▸ **DOCUMENT EXCERPT**:

++++++++++

# The Fourth Dimension



## EvilCrazyMonkey (Sep 27, 2008)

So I was screwing around on Wikipedia today during my newspaper class and stumbles upon these articles:

http://en.wikipedia.org/wiki/Fourth_dimension
http://en.wikipedia.org/wiki/Tessaract
http://en.wikipedia.org/wiki/Category:4-dimensional_geometry

This is pretty interesting. Nearly caused my brain to implode at first, though. Fun if you're nerdy like me.

edit:
this really helps understanding the fourth dimension: http://www.math.union.edu/~dpvc/math/4D/welcome.html


----------



## Icalasari (Sep 27, 2008)

...How does one even begin to IMAGINE what this stuff would look like? Our minds think in 3-D, not 4-D x.x


----------



## Diz (Sep 27, 2008)

I don't know, but when you are tired, it's fun to make your head hurt. 
*Points at A Wrinkle in Time* How would one go about making a tesseract happen?


----------



## Twilight Dragon (Sep 27, 2008)

Lol, just showed this to my dad and I described it as a "weird square thingy" XD

I can't even begin to imagine a fourth dimension D:


----------



## Diz (Sep 27, 2008)

Can anyone really?


----------



## Icalasari (Sep 27, 2008)

_Ditto_ said:


> Can anyone really?

++++++++++

▸ **DATA BLOCK**:
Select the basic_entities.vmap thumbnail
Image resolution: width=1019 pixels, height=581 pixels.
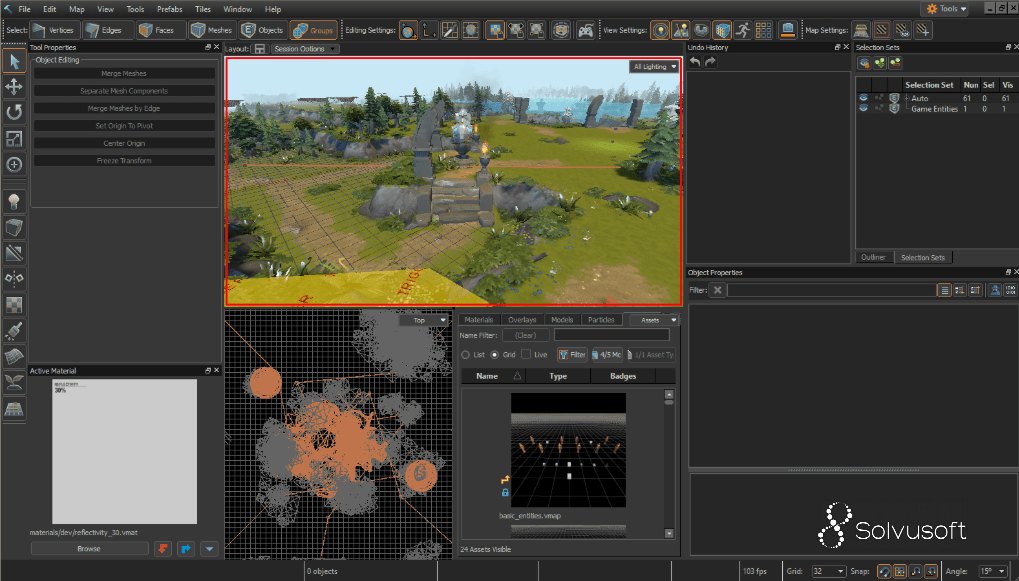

++++++++++

▸ **GOAL OF THE EXERCISE**: List every web address in the forum thread about the fourth dimension. The data above comes from a separate source and has no connection to the forum thread.

▸ **ANSWER FOR THIS EXERCISE**:
- http://en.wikipedia.org/wiki/Fourth_dimension
- http://en.wikipedia.org/wiki/Tessaract
- http://en.wikipedia.org/wiki/Category:4-dimensional_geometry
- http://www.math.union.edu/~dpvc/math/4D/welcome.html